Élections
e-santé : les attentions des prestataires de soins à l’approche des élections
Ce dimanche 9 juin marque le jour des élections. Après un tour d’horizon de ce que proposent les partis francophones en e-santé le mois dernier, il est désormais temps de se pencher sur les désidératas des différentes professions de soins.
Le GBO, syndicat des médecins généralistes, fait de l’e-santé une de ses cinq priorités dans un mémorandum à l’attention des partis politiques francophones.
La première attente du GBO est que le dossier médical global (DMG) devienne un DMG informatisé, partagé et unique (DMGIPU).
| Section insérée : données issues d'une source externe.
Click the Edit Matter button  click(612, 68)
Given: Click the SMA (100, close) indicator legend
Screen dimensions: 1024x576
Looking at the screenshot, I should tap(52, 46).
Derrière cet acronyme se cache un dossier rassemblant l’ensemble des données, avec un partage aisé entre les différents prestataires de soins qui prennent en charge le patient (selon des autorisations d’accès prédéfinies, qui diffèrent en fonction du métier du soignant et de la nature des données). « Le patient devrait être également impliqué dans l’alimentation de ce DMGIPU », estime le GBO, et « le médecin généraliste doit en être le gestionnaire ».
Le syndicat de médecins généralistes estime en outre que l’informatique doit favoriser la prescription optimale, tant sur le plan de la médication choisie que du prix. « Elle aidera à un diagnostic précis et, partant, à un traitement adapté, en minimisant l’errance diagnostique et thérapeutique, en particulier pour les affections rares. »
Enfin, le GBO estime que l’échange de données de santé de manière électronique doit se faire de manière accessible pour les prestataires de santé et sans préalable commercial d’affiliation. « Les réseaux de santé régionaux doivent rester prioritaires. »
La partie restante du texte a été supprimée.